AIW for asking a severely depressed husband for help?
married almost 6 years, together for about 11.5 years.
about 4 years ago, he became extremely depressed following a herniated disc injury and surgery. he worked in a packaging facility and his boss tried to move him into the office side of things so he could still work. he felt inadequate at that and quit that job.
he picked up a part time pet store job a few months after quitting the other job. he stayed at the pet store for a few months before quitting again.
he has not worked or brought in any kind of income since January 2023. since then he has done almost nothing around the house. sometimes he does laundry, takes out the trash and/or recycling, and feeds our lizards, but that is it.
I have tried to talk to him about helping more around the house since he's home all day and I'm not. like I've told him to wash dishes, vacuum, sweep, clean the bathroom, etc. every time I bring it up, he goes into "I'm so dumb, I'm a failure" mode. I end up trying to reassure him he's not dumb or a failure, but the reassurance never works. I've tried to bring up to him that he should get a job and get out of the house and it might help his mood to make friends and be around people, but again I get the "I'm a failure" speech.

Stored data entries

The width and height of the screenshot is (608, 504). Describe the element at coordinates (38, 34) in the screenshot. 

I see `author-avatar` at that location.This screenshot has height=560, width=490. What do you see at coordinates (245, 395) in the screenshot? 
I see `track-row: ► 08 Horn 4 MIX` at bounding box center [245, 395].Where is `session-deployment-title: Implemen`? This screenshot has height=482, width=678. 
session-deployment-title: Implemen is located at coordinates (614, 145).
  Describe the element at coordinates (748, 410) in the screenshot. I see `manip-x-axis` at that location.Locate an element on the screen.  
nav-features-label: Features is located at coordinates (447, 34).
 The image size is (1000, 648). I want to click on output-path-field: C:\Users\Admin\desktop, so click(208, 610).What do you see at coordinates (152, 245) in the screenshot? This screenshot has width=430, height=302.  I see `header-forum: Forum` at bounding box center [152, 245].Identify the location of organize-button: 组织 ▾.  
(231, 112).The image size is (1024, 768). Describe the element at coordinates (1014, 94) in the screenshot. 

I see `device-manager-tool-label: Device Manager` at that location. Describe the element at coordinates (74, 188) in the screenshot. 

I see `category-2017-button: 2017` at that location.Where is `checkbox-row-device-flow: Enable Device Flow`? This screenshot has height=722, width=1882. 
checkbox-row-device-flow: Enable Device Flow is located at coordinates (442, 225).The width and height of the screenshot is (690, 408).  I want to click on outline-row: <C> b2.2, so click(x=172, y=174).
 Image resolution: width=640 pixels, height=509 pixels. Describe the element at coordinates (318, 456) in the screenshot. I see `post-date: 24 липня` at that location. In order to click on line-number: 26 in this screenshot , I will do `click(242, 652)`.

Work task
Continue the post about asking a depressed husband for help around the house, picking up right after its final sentence.

Answer box
it's so bad he will rarely leave the house. the only times he leaves is if he has an appointment (and I go with him) or to get kratom or vapes from the tobacco store. I have to get his medicines for him and he won't come with me to get those. he won't even come to family gatherings with me when my family invites him every time. he didn't even come celebrate with me when I turned 30 last year.
he has been seeing a psychiatrist for medication for the past 4 years. she's tried all different kinds of depression, anxiety, and bipolar meds but none of them have helped it seems like. right now he's on lithium and clonazepam. he's seen a few different therapists over the past 4 years, but he never sticks with it. he also tried an intensive outpatient program online.
I understand that he is severely depressed and has lots of health issues. but I also have anxiety and several health issues of my own and I make it to work and do normal 31 year old things. am I asking you much of him to help out when he's feeling bad seemingly every day?? how do I help him see that he needs to move around and do things to help me and himself?